新生銀株の99%は、世界中で企業買収などを進める米系投資組合リップルウッドが中核となったニュー・LTCB・パートナーズ(オランダ籍)が保有。リップル側は、その三分の一の株式上場にともない、買収・増資に投じた千二百十億円を上回る二千二百億円もの収益を手にし、最終的には七千億円もの上場益をあげることになります。
塩川氏は、これまで新生銀に投入された公的資金八兆円のうち、少なくとも約四兆円が損失になったうえに、中小企業向け貸出は三年間で、約二兆七千億円から約一兆八千億円へと激減していることを指摘。新生銀の株式上場が国民の犠牲の上に行われようとしていることを批判しました。
アメリカの投資組合などの株式譲渡所得に課税できるようにする改定日米租税条約(今国会提出予定)では“条約発効前は適用しない”と特別条項がつくられ、新生銀行を例外扱いしようとしています。塩川氏は、オランダ籍の投資組合には現在、日本の課税権が及ばないが、改定日米租税条約の特別条項でアメリカ籍のリップルにも課税できなくなるのは大問題だ、と指摘しました。

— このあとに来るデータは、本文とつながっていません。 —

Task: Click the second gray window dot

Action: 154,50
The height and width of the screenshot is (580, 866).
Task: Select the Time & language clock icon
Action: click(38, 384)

谷垣禎一財務相は「予期せざる不利益をかけるわけにはいかない」として、新生銀の例外扱いを見直す考えがないと述べました。
塩川氏は、リップルの全株売却に課税すれば千四百億円が国庫に入ることを示し、「消費税の免税点引き下げで苦境の百四十万事業者からとりたてて数千億円集めるより、投資ファンド(リップル)に課税するほうが、中小企業と日本経済のためになる」と強調しました。